▶ YOUR GOAL: Would you retype every entry that follows without altering a word?

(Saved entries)
=======

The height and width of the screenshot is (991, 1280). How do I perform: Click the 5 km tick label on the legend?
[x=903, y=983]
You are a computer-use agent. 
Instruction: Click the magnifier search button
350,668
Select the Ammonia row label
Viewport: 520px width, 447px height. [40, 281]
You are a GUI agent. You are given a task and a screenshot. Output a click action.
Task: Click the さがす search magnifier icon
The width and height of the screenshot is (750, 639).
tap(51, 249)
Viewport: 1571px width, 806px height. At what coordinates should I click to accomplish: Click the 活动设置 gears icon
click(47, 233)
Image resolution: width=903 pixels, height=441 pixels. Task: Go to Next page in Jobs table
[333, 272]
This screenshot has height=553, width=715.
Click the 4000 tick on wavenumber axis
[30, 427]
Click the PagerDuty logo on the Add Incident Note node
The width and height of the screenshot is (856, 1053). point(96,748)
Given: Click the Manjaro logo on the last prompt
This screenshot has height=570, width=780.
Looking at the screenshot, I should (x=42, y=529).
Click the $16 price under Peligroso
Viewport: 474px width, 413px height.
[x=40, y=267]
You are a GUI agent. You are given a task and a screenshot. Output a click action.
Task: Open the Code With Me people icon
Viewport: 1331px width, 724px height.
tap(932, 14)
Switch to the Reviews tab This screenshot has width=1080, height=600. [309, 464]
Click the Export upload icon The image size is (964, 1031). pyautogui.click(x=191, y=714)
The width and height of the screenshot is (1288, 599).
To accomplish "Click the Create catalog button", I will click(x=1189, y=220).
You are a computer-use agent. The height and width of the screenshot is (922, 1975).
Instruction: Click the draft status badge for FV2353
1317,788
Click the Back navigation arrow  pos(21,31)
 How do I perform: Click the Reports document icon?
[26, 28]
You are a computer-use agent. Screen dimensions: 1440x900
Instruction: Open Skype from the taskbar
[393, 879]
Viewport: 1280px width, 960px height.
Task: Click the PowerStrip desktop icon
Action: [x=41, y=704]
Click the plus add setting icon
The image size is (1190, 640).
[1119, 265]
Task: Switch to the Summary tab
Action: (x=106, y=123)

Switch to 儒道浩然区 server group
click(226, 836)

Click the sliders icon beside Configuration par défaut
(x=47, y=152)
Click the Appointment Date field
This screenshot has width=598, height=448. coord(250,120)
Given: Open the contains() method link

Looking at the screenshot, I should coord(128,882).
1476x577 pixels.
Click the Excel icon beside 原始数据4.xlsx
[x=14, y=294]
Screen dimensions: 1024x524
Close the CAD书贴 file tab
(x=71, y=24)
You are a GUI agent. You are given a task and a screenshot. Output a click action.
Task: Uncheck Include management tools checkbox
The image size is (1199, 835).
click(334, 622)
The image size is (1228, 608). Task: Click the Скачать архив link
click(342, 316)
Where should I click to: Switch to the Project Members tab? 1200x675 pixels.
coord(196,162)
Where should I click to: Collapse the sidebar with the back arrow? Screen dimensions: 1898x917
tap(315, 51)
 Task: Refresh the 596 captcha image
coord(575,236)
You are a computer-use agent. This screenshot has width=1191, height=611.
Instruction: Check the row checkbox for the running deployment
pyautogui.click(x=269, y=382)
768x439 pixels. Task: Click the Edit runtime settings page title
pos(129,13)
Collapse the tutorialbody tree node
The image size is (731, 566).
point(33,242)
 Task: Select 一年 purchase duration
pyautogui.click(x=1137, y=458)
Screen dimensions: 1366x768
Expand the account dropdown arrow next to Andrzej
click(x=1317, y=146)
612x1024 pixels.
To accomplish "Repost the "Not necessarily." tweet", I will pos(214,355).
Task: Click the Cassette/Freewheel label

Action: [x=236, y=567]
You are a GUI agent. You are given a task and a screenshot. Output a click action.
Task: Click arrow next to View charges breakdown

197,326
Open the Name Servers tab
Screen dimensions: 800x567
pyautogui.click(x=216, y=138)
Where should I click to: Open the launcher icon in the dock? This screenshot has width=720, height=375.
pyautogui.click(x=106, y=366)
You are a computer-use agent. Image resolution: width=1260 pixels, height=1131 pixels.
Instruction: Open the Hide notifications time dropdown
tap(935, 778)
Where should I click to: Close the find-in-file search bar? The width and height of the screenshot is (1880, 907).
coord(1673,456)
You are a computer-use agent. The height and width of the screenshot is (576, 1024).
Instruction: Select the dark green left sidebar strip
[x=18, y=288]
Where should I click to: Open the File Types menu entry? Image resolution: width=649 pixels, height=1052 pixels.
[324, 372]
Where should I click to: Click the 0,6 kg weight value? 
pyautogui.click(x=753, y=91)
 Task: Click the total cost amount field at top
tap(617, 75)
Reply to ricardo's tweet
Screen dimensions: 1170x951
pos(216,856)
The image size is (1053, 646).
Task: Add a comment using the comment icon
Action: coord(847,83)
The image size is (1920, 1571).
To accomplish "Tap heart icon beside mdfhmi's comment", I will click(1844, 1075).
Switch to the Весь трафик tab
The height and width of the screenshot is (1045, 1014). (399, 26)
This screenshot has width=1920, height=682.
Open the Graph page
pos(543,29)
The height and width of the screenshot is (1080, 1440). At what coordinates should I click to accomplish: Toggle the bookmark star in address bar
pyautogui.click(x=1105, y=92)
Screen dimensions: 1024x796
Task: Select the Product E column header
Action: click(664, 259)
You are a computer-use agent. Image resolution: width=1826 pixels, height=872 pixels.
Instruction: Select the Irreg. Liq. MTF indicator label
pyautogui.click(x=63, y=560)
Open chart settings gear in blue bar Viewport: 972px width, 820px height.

=======

▶ EXERCISE SOLUTION:
The height and width of the screenshot is (991, 1280). How do I perform: Click the 5 km tick label on the legend?
[x=903, y=983]
You are a computer-use agent. 
Instruction: Click the magnifier search button
350,668
Select the Ammonia row label
Viewport: 520px width, 447px height. [40, 281]
You are a GUI agent. You are given a task and a screenshot. Output a click action.
Task: Click the さがす search magnifier icon
The width and height of the screenshot is (750, 639).
tap(51, 249)
Viewport: 1571px width, 806px height. At what coordinates should I click to accomplish: Click the 活动设置 gears icon
click(47, 233)
Image resolution: width=903 pixels, height=441 pixels. Task: Go to Next page in Jobs table
[333, 272]
This screenshot has height=553, width=715.
Click the 4000 tick on wavenumber axis
[30, 427]
Click the PagerDuty logo on the Add Incident Note node
The width and height of the screenshot is (856, 1053). point(96,748)
Given: Click the Manjaro logo on the last prompt
This screenshot has height=570, width=780.
Looking at the screenshot, I should (x=42, y=529).
Click the $16 price under Peligroso
Viewport: 474px width, 413px height.
[x=40, y=267]
You are a GUI agent. You are given a task and a screenshot. Output a click action.
Task: Open the Code With Me people icon
Viewport: 1331px width, 724px height.
tap(932, 14)
Switch to the Reviews tab This screenshot has width=1080, height=600. [309, 464]
Click the Export upload icon The image size is (964, 1031). pyautogui.click(x=191, y=714)
The width and height of the screenshot is (1288, 599).
To accomplish "Click the Create catalog button", I will click(x=1189, y=220).
You are a computer-use agent. The height and width of the screenshot is (922, 1975).
Instruction: Click the draft status badge for FV2353
1317,788
Click the Back navigation arrow  pos(21,31)
 How do I perform: Click the Reports document icon?
[26, 28]
You are a computer-use agent. Screen dimensions: 1440x900
Instruction: Open Skype from the taskbar
[393, 879]
Viewport: 1280px width, 960px height.
Task: Click the PowerStrip desktop icon
Action: [x=41, y=704]
Click the plus add setting icon
The image size is (1190, 640).
[1119, 265]
Task: Switch to the Summary tab
Action: (x=106, y=123)

Switch to 儒道浩然区 server group
click(226, 836)

Click the sliders icon beside Configuration par défaut
(x=47, y=152)
Click the Appointment Date field
This screenshot has width=598, height=448. coord(250,120)
Given: Open the contains() method link

Looking at the screenshot, I should coord(128,882).
1476x577 pixels.
Click the Excel icon beside 原始数据4.xlsx
[x=14, y=294]
Screen dimensions: 1024x524
Close the CAD书贴 file tab
(x=71, y=24)
You are a GUI agent. You are given a task and a screenshot. Output a click action.
Task: Uncheck Include management tools checkbox
The image size is (1199, 835).
click(334, 622)
The image size is (1228, 608). Task: Click the Скачать архив link
click(342, 316)
Where should I click to: Switch to the Project Members tab? 1200x675 pixels.
coord(196,162)
Where should I click to: Collapse the sidebar with the back arrow? Screen dimensions: 1898x917
tap(315, 51)
 Task: Refresh the 596 captcha image
coord(575,236)
You are a computer-use agent. This screenshot has width=1191, height=611.
Instruction: Check the row checkbox for the running deployment
pyautogui.click(x=269, y=382)
768x439 pixels. Task: Click the Edit runtime settings page title
pos(129,13)
Collapse the tutorialbody tree node
The image size is (731, 566).
point(33,242)
 Task: Select 一年 purchase duration
pyautogui.click(x=1137, y=458)
Screen dimensions: 1366x768
Expand the account dropdown arrow next to Andrzej
click(x=1317, y=146)
612x1024 pixels.
To accomplish "Repost the "Not necessarily." tweet", I will pos(214,355).
Task: Click the Cassette/Freewheel label

Action: [x=236, y=567]
You are a GUI agent. You are given a task and a screenshot. Output a click action.
Task: Click arrow next to View charges breakdown

197,326
Open the Name Servers tab
Screen dimensions: 800x567
pyautogui.click(x=216, y=138)
Where should I click to: Open the launcher icon in the dock? This screenshot has width=720, height=375.
pyautogui.click(x=106, y=366)
You are a computer-use agent. Image resolution: width=1260 pixels, height=1131 pixels.
Instruction: Open the Hide notifications time dropdown
tap(935, 778)
Where should I click to: Close the find-in-file search bar? The width and height of the screenshot is (1880, 907).
coord(1673,456)
You are a computer-use agent. The height and width of the screenshot is (576, 1024).
Instruction: Select the dark green left sidebar strip
[x=18, y=288]
Where should I click to: Open the File Types menu entry? Image resolution: width=649 pixels, height=1052 pixels.
[324, 372]
Where should I click to: Click the 0,6 kg weight value? 
pyautogui.click(x=753, y=91)
 Task: Click the total cost amount field at top
tap(617, 75)
Reply to ricardo's tweet
Screen dimensions: 1170x951
pos(216,856)
The image size is (1053, 646).
Task: Add a comment using the comment icon
Action: coord(847,83)
The image size is (1920, 1571).
To accomplish "Tap heart icon beside mdfhmi's comment", I will click(1844, 1075).
Switch to the Весь трафик tab
The height and width of the screenshot is (1045, 1014). (399, 26)
This screenshot has width=1920, height=682.
Open the Graph page
pos(543,29)
The height and width of the screenshot is (1080, 1440). At what coordinates should I click to accomplish: Toggle the bookmark star in address bar
pyautogui.click(x=1105, y=92)
Screen dimensions: 1024x796
Task: Select the Product E column header
Action: click(664, 259)
You are a computer-use agent. Image resolution: width=1826 pixels, height=872 pixels.
Instruction: Select the Irreg. Liq. MTF indicator label
pyautogui.click(x=63, y=560)
Open chart settings gear in blue bar Viewport: 972px width, 820px height.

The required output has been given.